In fact the nation state is fast becoming an anachronism. Multinational capital like the first bourgeoisie, demands a state form that truly represents its interests. Of course the internationalisation of capital also means the internationalisation of the working class.
The nationalistic parties of Social Democracy and the sectionalism of trade unions are blockages and obstacles that the newly reemerging working class must CONFRONT and DESTROY. In the last two hundred years or so, driven by the motor of the class struggle, capital and the working class have continually changed their compositions.
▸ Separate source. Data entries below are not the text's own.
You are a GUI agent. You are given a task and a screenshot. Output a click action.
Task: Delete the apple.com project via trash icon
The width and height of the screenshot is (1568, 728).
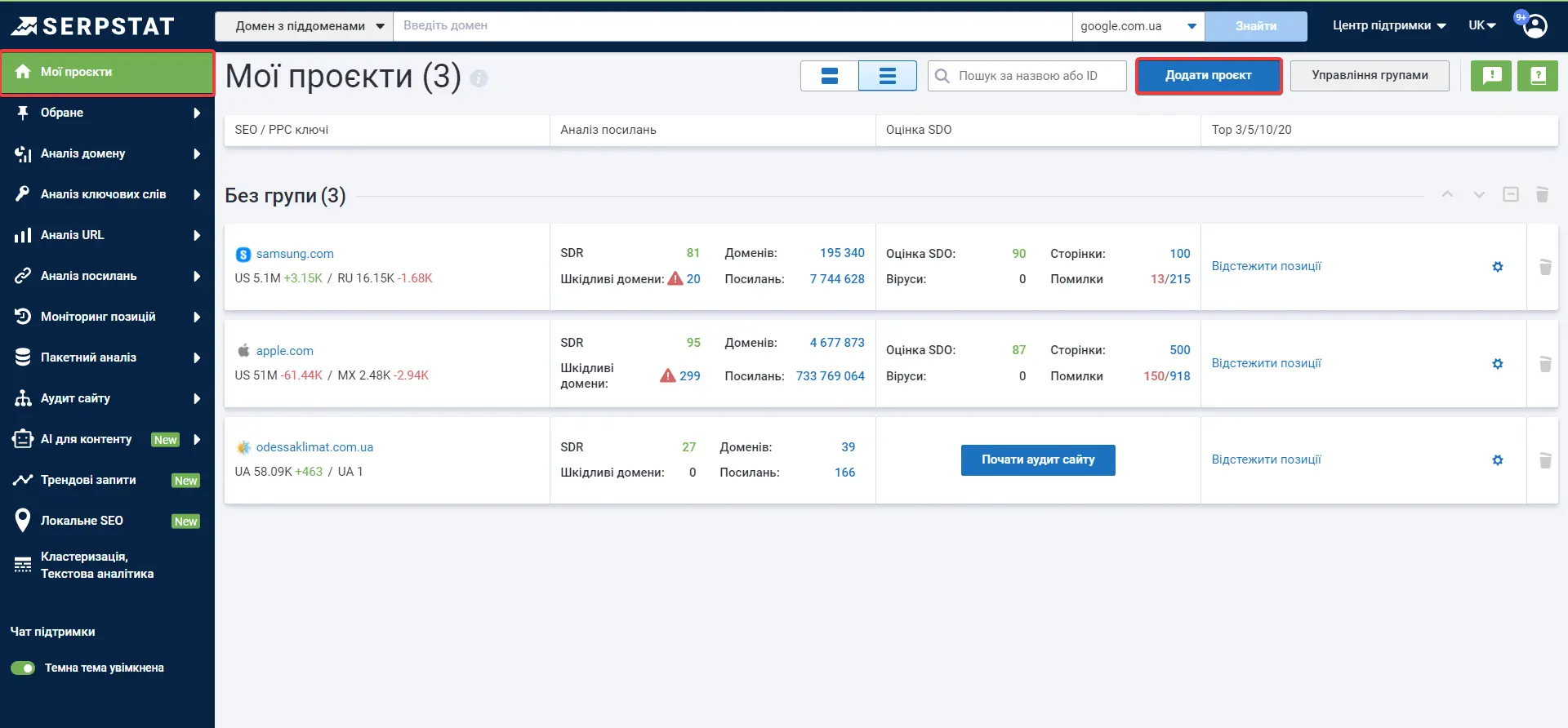tap(1545, 364)
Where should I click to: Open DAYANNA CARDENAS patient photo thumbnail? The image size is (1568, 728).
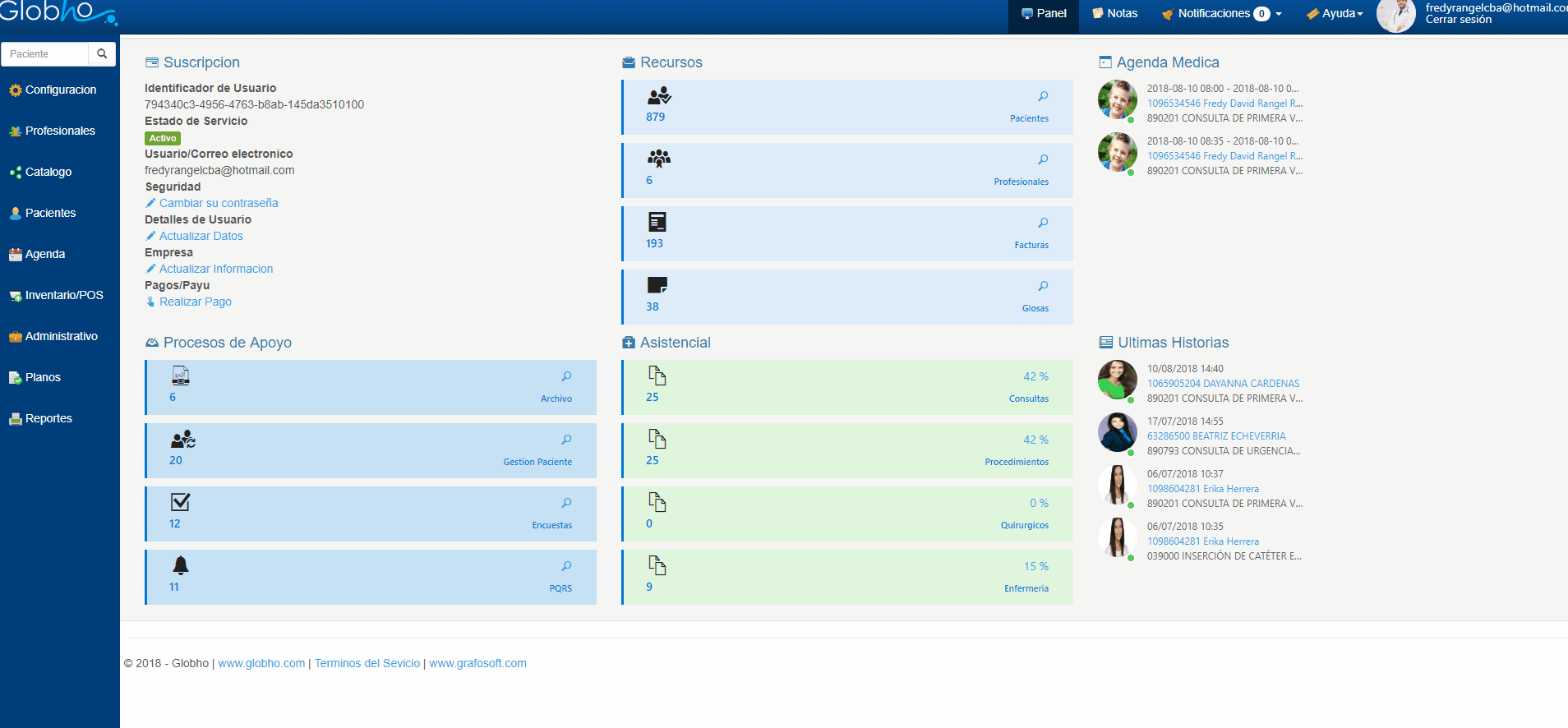click(1117, 380)
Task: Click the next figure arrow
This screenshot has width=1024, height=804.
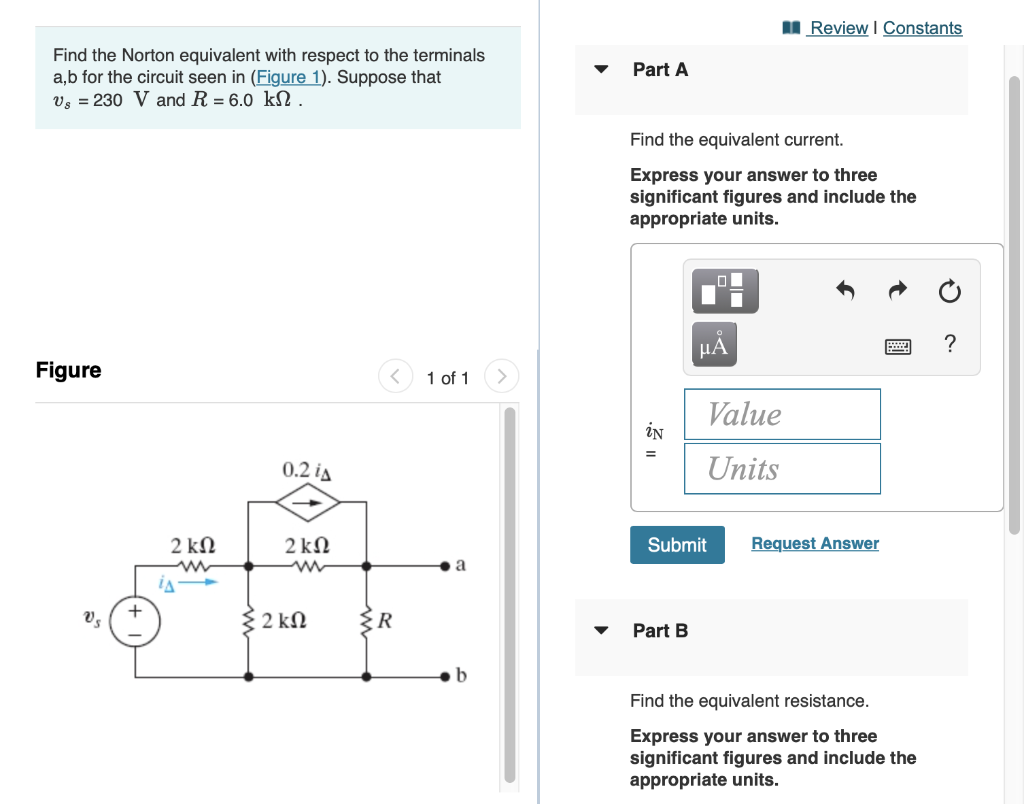Action: (x=501, y=376)
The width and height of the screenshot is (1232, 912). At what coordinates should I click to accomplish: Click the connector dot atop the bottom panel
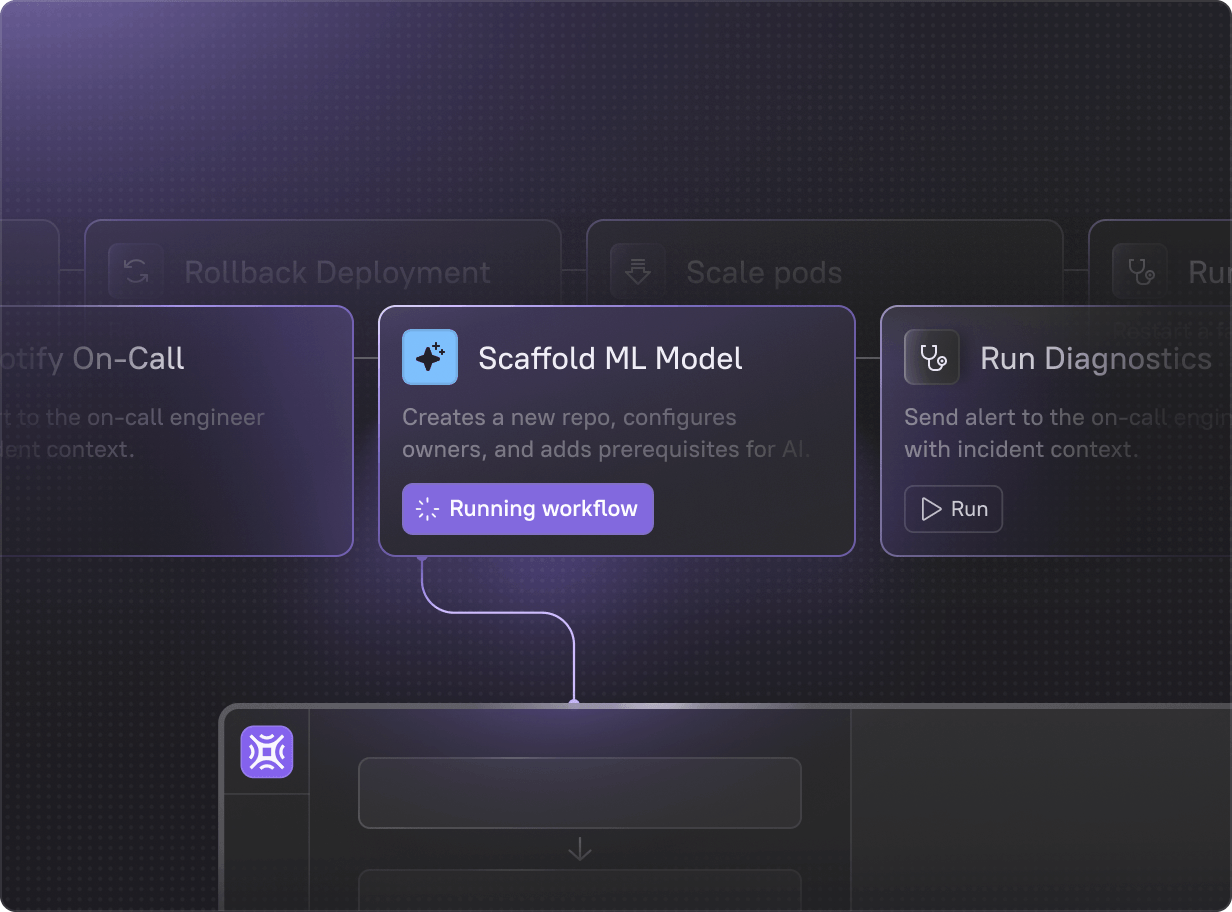point(574,704)
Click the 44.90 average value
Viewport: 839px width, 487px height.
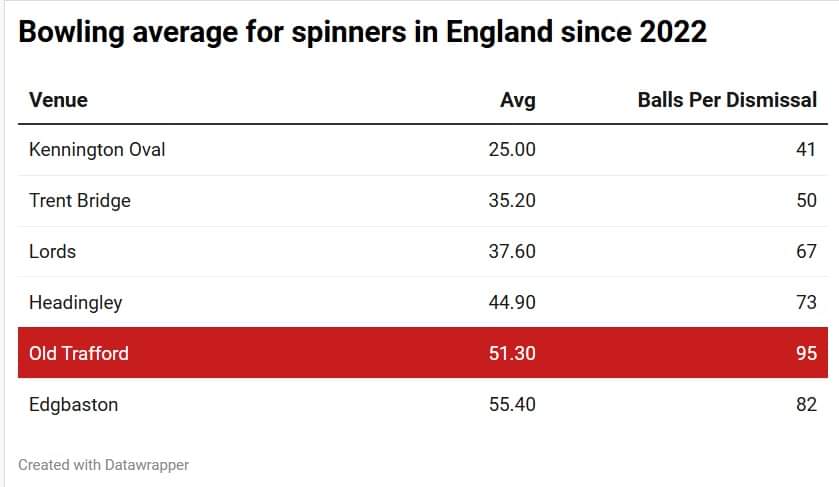pos(512,302)
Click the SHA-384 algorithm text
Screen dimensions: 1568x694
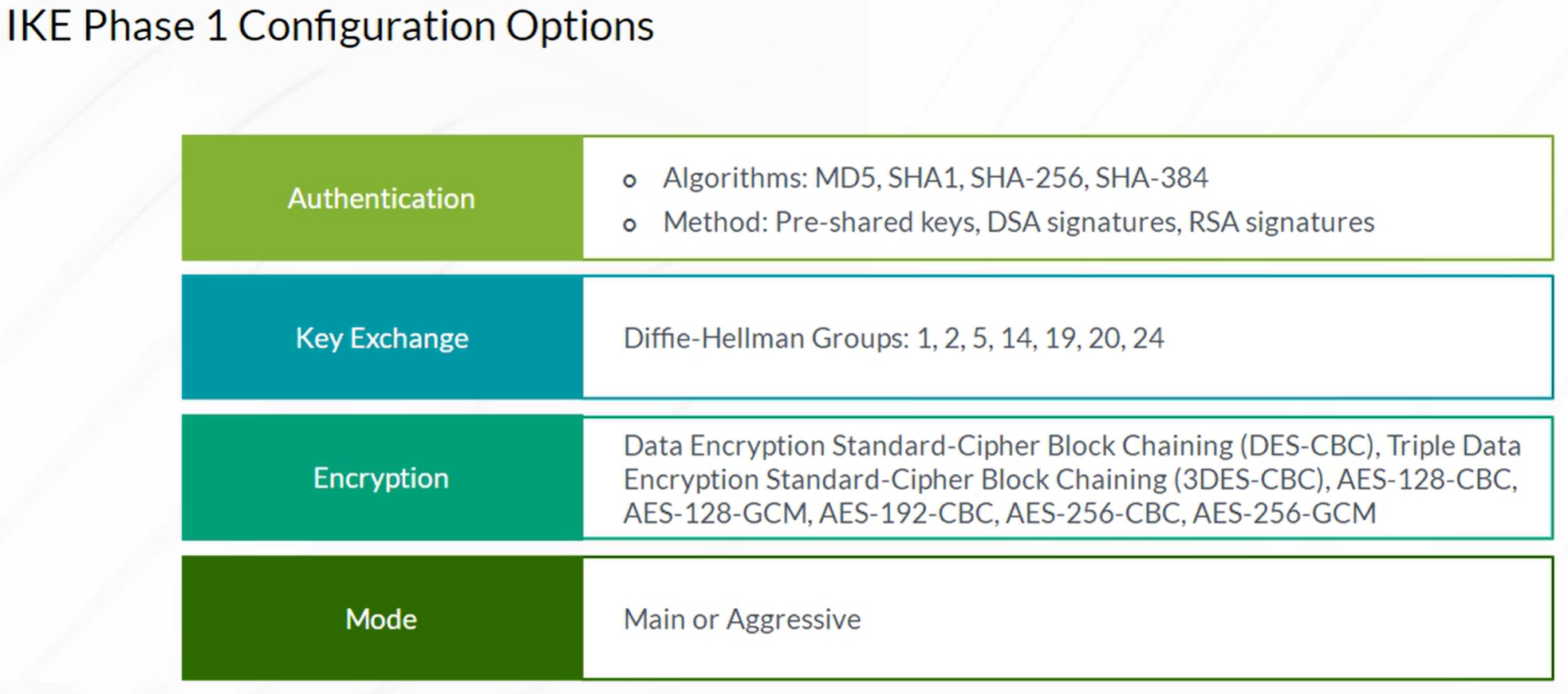pyautogui.click(x=1151, y=177)
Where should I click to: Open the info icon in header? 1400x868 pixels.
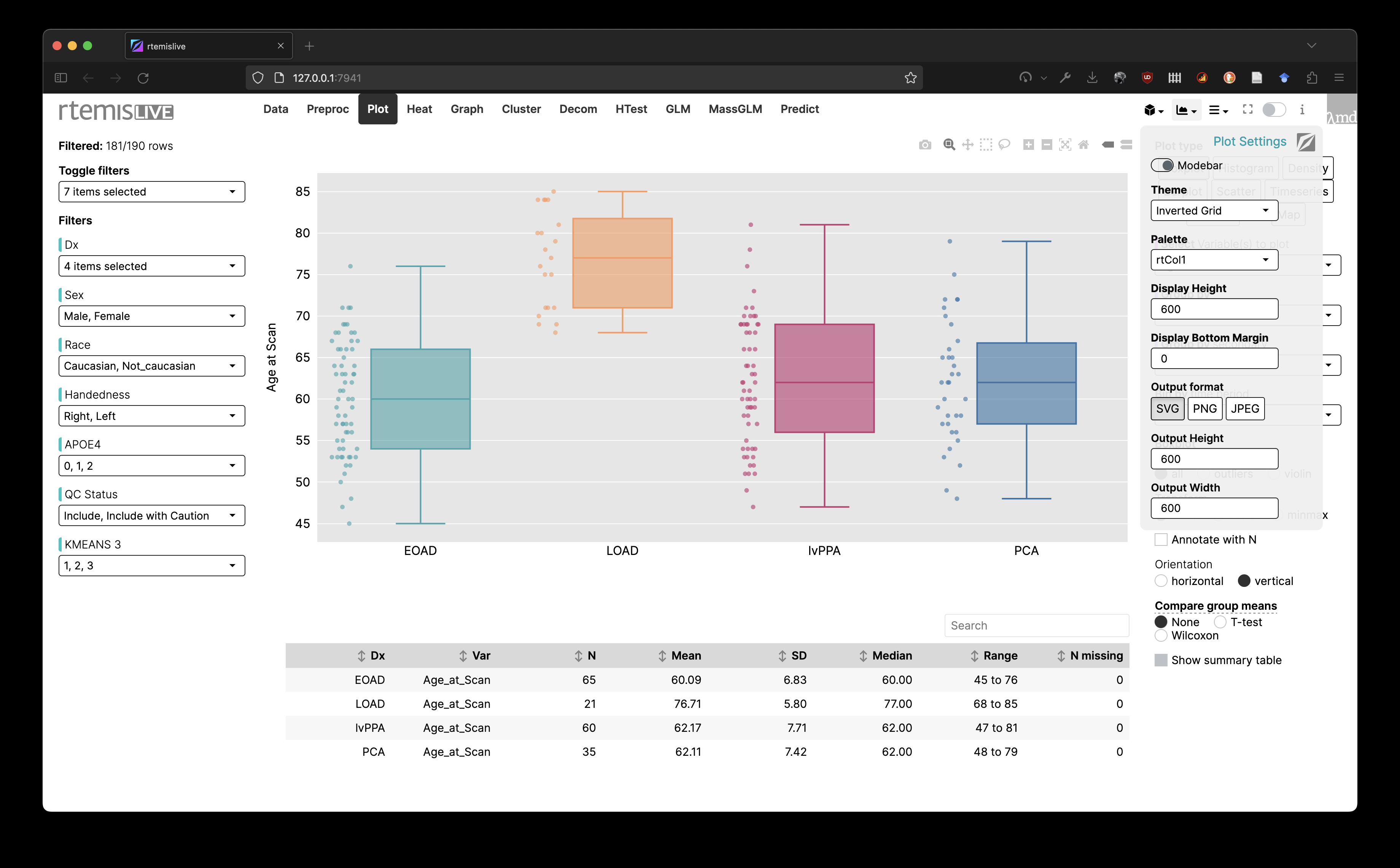click(x=1302, y=109)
Can anything like the same be said for the revolutionary movement ? In the main the answer has to be NO. In fact most of what claims to be revolutionary today is also anachronistic [at best]. It is somewhat ironic that the groups of the 'Left' can only offer our class forms of organisation and institutions that are rooted in the past.
Capital changes, the class changes, but the 'Left' is still living in the first twenty years of this century. The 'Left's forms of organisation - democratic centralism and council communism, were rooted in and products of a particular composition of the working class - that of the skilled craft worker. It should be obvious that that particular composition has long ceased to exist, as SHOULD ITS ORGANISATIONAL FORMS. Both forms were created by white, male, skilled workers and yet they are continually offered as a model for a modern, multi-ethnic and increasingly female dominated, INTERNATIONAL working class. Our class does and will continue to fight back, but it can only do so in ways that reflect its new composition.